Turkey Condemns Burial of Yanikian Remains at Yerablur

By Asbarez | Tuesday, 07 May 2019

Gourgen Yanikian while in serving a life sentence in prison

Gourgen Yanikian while in serving a life sentence in prison

Remains of Armenian hero Gourgen Yanikian were interred at Yerablur National Cemetery Sunday, angering Ankara. Turkey’s foreign ministry on Monday issued an announcement condemning the reburial and saying that it “constitutes a crime of promoting terrorism and it is unacceptable under any circumstance.”

Yanikian, who was born in Erzerum in 1895, was sentenced to life imprisonment for the 1973 assassination of Turkish Consul General Mehmet Baydar and Consul Bahadir Demir. Yanikian was granted compassionate release in January 1984 and died on February of that year.

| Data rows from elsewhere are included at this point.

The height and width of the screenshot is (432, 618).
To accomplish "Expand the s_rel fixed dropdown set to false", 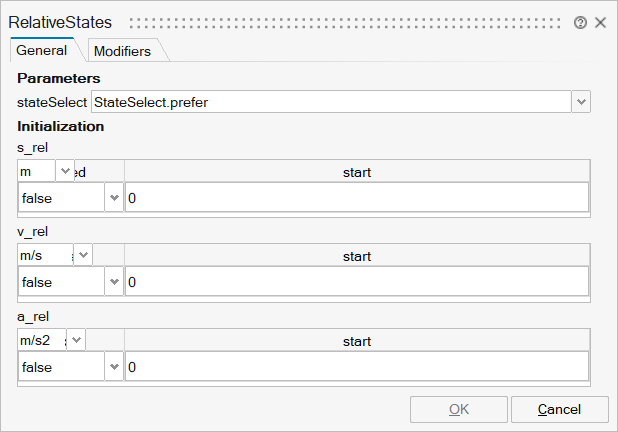I will [113, 198].
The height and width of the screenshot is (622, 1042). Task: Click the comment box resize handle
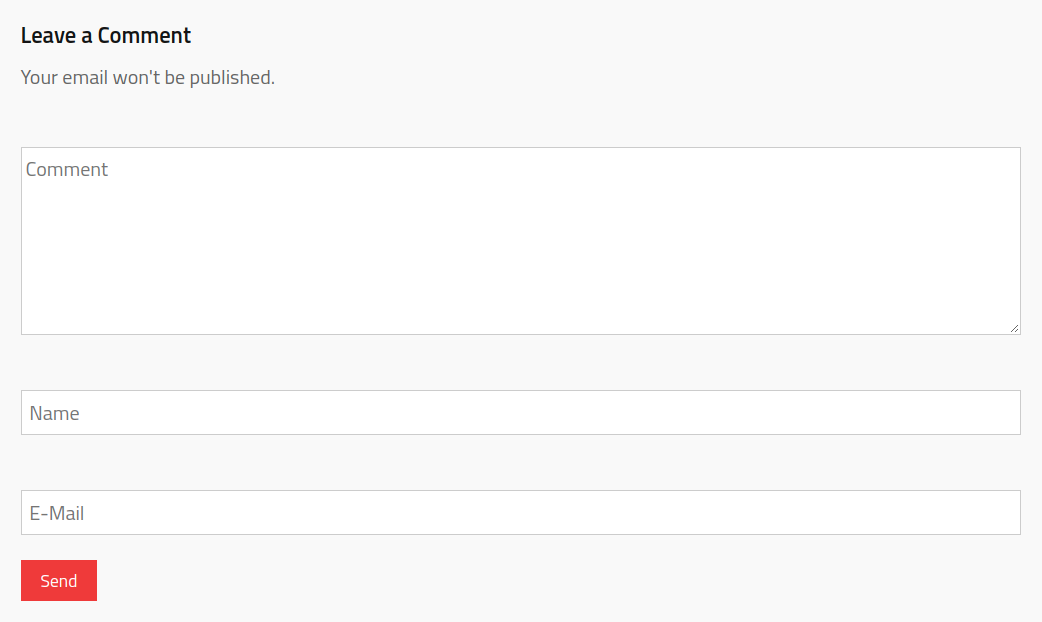point(1014,328)
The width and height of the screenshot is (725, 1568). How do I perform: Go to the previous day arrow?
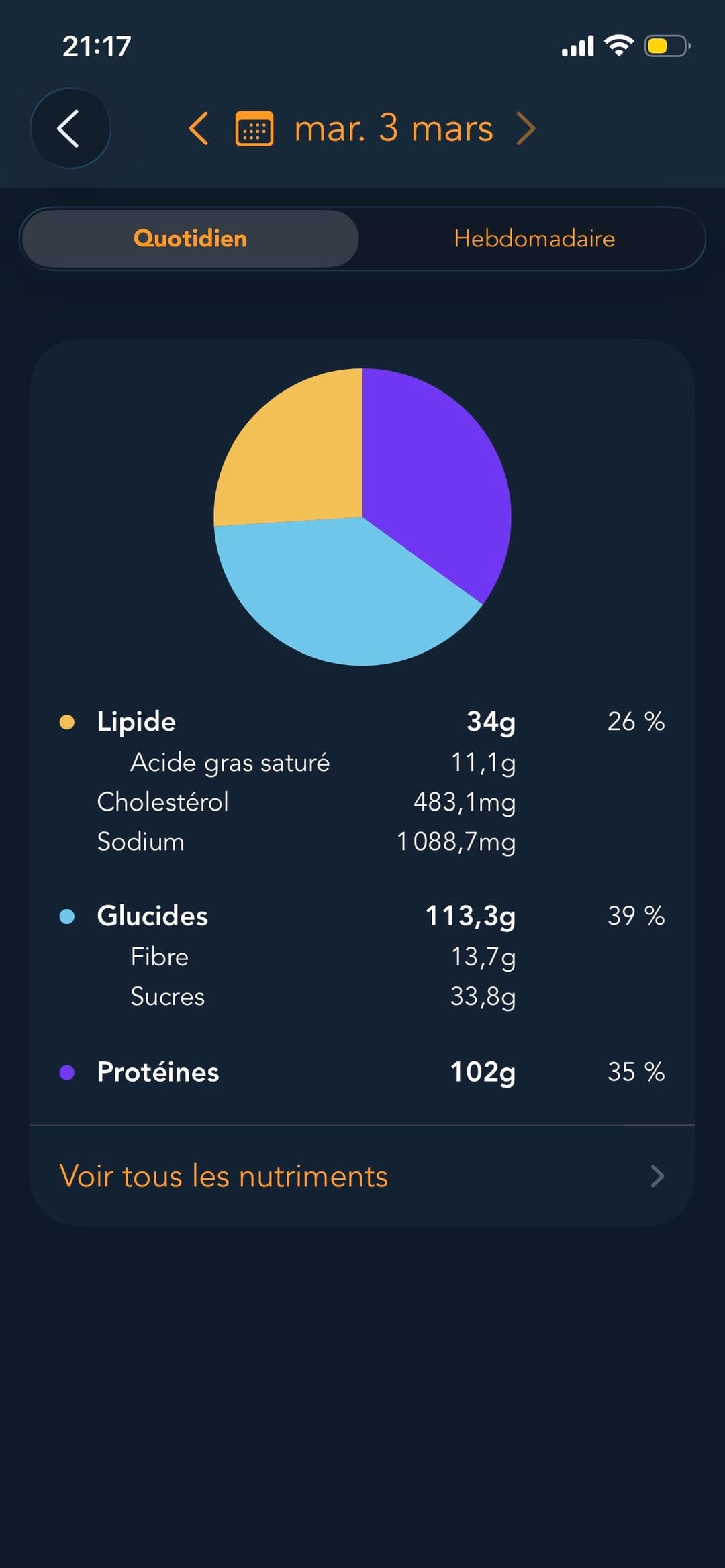(198, 128)
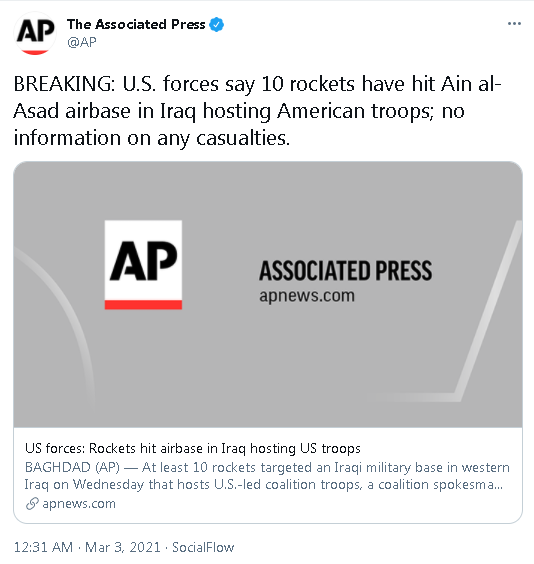534x564 pixels.
Task: Click the AP round profile avatar
Action: [x=35, y=33]
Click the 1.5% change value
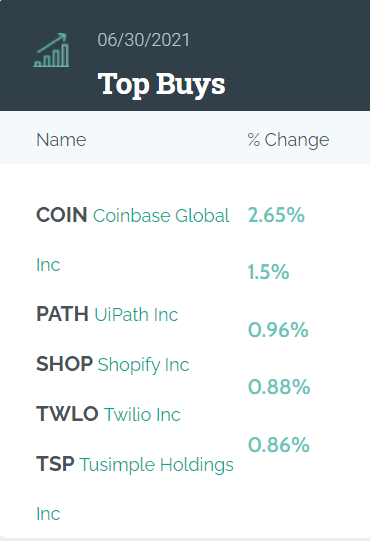This screenshot has width=370, height=541. click(269, 272)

The 78-year-old Yanikian lured the diplomats to a cottage at Santa Barbara’s exclusive Biltmore Hotel, promising gifts of art treasures for their government. Instead, he pulled a Luger pistol from a hollowed out book and emptied it at them. He then called the reception desk, announced he had killed “two evils,” and sat calmly on the patio awaiting arrest.

Yanikian’s remains were transported to Yerevan last week.

Last year, in an powerful op-ed published in the Fresno Bee, the prosecutor in Yanikian’s case, David Minier, lamented that he did not allow the defense’s suggestion to call witnesses and experts to attest to the crime of genocide.

“Yanikian failed to get his Armenian Nuremberg, and ‘The Forgotten Genocide,’ denied to this day by the Turkish government, was never proved in a court of law by the testimony of eyewitness survivors,” Minier said in the January 2018 op-ed in the Fresno Bee.

“Looking back, I regret I hadn’t the courage to allow such evidence, and trust the jury to follow the law. And attorney [Vasken] Minasian’s words still haunt me: ‘… bring forth an indictment against genocide.’ History’s darkest chapters – its genocides – should be fully exposed, so their horrors are less likely to be repeated,” added Minier in the op-ed last year.

In 1998, Minier had penned a similar article in the Fresno Bee, expressing remorse for not allowing the defense to introduce evidence of the Armenian Genocide.

“I’m not Gourgen Yanikian but unacknowledged history coming back for the 1,500,000 Armenians whose bones desecrate my invisible existence,” Yankian was known to have said.